Gezeigte Einträge:

────────

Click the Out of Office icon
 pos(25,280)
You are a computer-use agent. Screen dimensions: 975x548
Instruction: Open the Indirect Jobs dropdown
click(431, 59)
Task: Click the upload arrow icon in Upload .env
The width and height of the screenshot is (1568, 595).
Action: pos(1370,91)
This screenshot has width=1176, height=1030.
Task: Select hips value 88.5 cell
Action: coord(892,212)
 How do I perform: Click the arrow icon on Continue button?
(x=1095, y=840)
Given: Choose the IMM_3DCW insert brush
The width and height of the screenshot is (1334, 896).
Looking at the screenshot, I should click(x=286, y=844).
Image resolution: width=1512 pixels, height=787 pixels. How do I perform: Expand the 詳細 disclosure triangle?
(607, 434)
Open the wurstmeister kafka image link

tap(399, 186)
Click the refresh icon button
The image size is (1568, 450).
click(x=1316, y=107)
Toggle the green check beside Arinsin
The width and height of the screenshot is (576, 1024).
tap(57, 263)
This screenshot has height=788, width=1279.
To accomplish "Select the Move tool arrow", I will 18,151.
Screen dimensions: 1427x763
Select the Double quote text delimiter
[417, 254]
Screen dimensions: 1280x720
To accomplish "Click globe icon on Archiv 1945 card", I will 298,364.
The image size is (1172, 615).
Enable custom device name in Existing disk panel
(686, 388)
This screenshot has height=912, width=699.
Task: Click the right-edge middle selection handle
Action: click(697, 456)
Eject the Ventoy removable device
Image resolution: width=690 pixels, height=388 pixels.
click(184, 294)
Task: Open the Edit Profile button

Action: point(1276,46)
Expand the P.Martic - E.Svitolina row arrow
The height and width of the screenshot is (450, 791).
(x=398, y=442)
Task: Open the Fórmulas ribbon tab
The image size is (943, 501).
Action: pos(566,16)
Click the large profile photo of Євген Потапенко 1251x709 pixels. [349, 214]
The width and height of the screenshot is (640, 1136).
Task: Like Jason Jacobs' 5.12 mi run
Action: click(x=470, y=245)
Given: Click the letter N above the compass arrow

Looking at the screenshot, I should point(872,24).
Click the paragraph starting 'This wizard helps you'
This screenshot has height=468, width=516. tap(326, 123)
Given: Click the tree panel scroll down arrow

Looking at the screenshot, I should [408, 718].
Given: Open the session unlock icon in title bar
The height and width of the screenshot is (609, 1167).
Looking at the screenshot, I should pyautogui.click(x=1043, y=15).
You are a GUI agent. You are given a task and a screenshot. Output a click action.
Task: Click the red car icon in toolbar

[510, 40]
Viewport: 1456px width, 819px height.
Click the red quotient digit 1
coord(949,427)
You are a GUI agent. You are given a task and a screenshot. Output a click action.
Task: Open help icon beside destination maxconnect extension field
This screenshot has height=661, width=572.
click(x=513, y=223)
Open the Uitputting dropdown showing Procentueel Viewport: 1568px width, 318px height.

────────

Aufgabe:
Kopiere alle Einträge oben Zeile für Zeile und ändere dabei nichts.

Ergebnis unten:
Click the Out of Office icon
 pos(25,280)
You are a computer-use agent. Screen dimensions: 975x548
Instruction: Open the Indirect Jobs dropdown
click(431, 59)
Task: Click the upload arrow icon in Upload .env
The width and height of the screenshot is (1568, 595).
Action: pos(1370,91)
This screenshot has width=1176, height=1030.
Task: Select hips value 88.5 cell
Action: coord(892,212)
 How do I perform: Click the arrow icon on Continue button?
(x=1095, y=840)
Given: Choose the IMM_3DCW insert brush
The width and height of the screenshot is (1334, 896).
Looking at the screenshot, I should click(x=286, y=844).
Image resolution: width=1512 pixels, height=787 pixels. How do I perform: Expand the 詳細 disclosure triangle?
(607, 434)
Open the wurstmeister kafka image link

tap(399, 186)
Click the refresh icon button
The image size is (1568, 450).
click(x=1316, y=107)
Toggle the green check beside Arinsin
The width and height of the screenshot is (576, 1024).
tap(57, 263)
This screenshot has height=788, width=1279.
To accomplish "Select the Move tool arrow", I will 18,151.
Screen dimensions: 1427x763
Select the Double quote text delimiter
[417, 254]
Screen dimensions: 1280x720
To accomplish "Click globe icon on Archiv 1945 card", I will 298,364.
The image size is (1172, 615).
Enable custom device name in Existing disk panel
(686, 388)
This screenshot has height=912, width=699.
Task: Click the right-edge middle selection handle
Action: click(697, 456)
Eject the Ventoy removable device
Image resolution: width=690 pixels, height=388 pixels.
click(184, 294)
Task: Open the Edit Profile button

Action: point(1276,46)
Expand the P.Martic - E.Svitolina row arrow
The height and width of the screenshot is (450, 791).
(x=398, y=442)
Task: Open the Fórmulas ribbon tab
The image size is (943, 501).
Action: pos(566,16)
Click the large profile photo of Євген Потапенко 1251x709 pixels. [349, 214]
The width and height of the screenshot is (640, 1136).
Task: Like Jason Jacobs' 5.12 mi run
Action: click(x=470, y=245)
Given: Click the letter N above the compass arrow

Looking at the screenshot, I should point(872,24).
Click the paragraph starting 'This wizard helps you'
This screenshot has height=468, width=516. tap(326, 123)
Given: Click the tree panel scroll down arrow

Looking at the screenshot, I should [408, 718].
Given: Open the session unlock icon in title bar
The height and width of the screenshot is (609, 1167).
Looking at the screenshot, I should pyautogui.click(x=1043, y=15).
You are a GUI agent. You are given a task and a screenshot. Output a click action.
Task: Click the red car icon in toolbar

[510, 40]
Viewport: 1456px width, 819px height.
Click the red quotient digit 1
coord(949,427)
You are a GUI agent. You are given a task and a screenshot. Output a click action.
Task: Open help icon beside destination maxconnect extension field
This screenshot has height=661, width=572.
click(x=513, y=223)
Open the Uitputting dropdown showing Procentueel Viewport: 1568px width, 318px height.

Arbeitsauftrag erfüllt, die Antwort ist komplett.